Rigney: The reason it’s important is because one of the contributors of noise — one of the largest contributors of noise for an aircraft when it comes down to approach for landing or for takeoff — there’s a lot of noise that’s generated by the spaces and gaps from existing flaps that are on an aircraft. And so what this does is, it reduces that noise by eliminating those gaps and have a smooth, continuous surface rather than having gaps. And it can reduce sound within up to 4 to 6 decibels, which is significant. This technology is really helping aviation — the whole aviation industry. It’s something similar that we had with winglets. So winglets came on aircraft and made them much lighter and more efficient and more effective. And this is similar to winglets. We’re gonna be able to take an airplane and have wings act more like a bird. Instead of having just these boards that come down and all locked in place, we’re gonna actually have morphing and shaping wings, just like a bird would do. And that makes the aircraft more effective in terms of flying, in terms of efficiency, fuel savings. And it’s gonna save hundreds of millions of dollars for the public, for flying. It’s also going to make the planes lighter weight, which allow more — for more luggage and other things to go on board. And it’s more of a green type, the technology. Less carbon in the air for the world to have to deal with later. So this is gonna be really helping out the environment as well as saving money, so it’s really a great technology.

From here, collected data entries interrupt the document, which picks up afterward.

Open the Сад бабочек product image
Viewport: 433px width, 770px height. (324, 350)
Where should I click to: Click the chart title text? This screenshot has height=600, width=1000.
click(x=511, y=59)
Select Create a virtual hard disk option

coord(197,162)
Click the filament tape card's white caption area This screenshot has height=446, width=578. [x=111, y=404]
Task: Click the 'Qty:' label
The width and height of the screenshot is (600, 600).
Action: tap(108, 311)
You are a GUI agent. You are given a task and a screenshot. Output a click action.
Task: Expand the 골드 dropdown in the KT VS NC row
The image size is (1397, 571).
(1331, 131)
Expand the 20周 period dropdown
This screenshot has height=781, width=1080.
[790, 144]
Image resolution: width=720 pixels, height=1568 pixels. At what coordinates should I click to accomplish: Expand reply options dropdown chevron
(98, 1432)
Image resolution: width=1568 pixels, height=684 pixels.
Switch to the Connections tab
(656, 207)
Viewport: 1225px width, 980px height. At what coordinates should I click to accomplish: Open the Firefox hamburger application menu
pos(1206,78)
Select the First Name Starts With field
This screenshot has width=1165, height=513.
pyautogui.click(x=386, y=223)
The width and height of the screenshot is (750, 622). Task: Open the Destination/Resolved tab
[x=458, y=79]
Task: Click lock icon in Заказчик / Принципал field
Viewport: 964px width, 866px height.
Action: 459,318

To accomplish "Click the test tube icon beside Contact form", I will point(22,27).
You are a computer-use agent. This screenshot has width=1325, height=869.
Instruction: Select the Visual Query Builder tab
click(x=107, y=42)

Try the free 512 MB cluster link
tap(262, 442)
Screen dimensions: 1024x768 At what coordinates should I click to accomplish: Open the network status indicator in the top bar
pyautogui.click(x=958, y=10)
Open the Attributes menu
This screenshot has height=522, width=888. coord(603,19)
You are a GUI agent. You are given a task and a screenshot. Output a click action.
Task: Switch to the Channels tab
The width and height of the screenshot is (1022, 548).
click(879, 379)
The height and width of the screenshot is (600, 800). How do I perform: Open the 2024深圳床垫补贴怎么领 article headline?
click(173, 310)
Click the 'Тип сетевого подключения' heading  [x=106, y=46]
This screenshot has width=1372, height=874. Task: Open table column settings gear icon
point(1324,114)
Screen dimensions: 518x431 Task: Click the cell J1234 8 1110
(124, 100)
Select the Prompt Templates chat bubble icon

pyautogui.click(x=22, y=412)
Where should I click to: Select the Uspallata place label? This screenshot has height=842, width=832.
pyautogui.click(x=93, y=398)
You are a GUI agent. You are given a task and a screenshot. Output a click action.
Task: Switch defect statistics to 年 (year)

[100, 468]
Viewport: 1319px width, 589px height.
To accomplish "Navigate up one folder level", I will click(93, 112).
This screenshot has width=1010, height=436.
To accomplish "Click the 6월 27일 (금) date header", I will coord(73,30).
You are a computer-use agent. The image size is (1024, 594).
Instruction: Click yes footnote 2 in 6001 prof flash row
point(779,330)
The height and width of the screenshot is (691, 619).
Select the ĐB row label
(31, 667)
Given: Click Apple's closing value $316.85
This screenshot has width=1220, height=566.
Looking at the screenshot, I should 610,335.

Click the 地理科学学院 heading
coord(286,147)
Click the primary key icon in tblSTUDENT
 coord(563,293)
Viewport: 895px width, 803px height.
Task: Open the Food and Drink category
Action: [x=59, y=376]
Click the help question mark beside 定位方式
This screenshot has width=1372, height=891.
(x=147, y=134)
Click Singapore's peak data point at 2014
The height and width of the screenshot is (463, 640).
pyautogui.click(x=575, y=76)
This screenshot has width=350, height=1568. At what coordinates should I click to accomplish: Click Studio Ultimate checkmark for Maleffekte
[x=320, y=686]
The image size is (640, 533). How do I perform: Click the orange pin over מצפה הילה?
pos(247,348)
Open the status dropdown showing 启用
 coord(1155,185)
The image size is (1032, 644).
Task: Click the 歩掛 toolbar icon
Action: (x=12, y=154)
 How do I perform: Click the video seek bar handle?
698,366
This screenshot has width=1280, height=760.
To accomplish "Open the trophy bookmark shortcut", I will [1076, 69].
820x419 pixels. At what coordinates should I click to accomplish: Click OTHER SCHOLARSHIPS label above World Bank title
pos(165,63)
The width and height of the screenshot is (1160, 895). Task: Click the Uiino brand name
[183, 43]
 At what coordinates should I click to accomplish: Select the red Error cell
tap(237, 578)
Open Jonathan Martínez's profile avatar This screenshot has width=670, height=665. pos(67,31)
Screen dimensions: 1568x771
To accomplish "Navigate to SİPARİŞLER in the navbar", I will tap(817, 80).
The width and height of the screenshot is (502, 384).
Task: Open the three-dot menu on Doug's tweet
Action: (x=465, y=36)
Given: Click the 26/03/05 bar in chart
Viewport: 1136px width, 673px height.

Jennifer: The first tests of this design were very successful and met all of the stringent stretch goals that engineers set out to meet. This design shows tremendous promise, and future testing should continue to further validate the time and effort that the ERA team put into this technology. NASA, in cooperation with industry partners, is truly transforming the concept of how we fly. 2025 is right around the corner, and before you know it, many of the concepts the ERA team has studied will undoubtedly be used to make flying safer for all of us.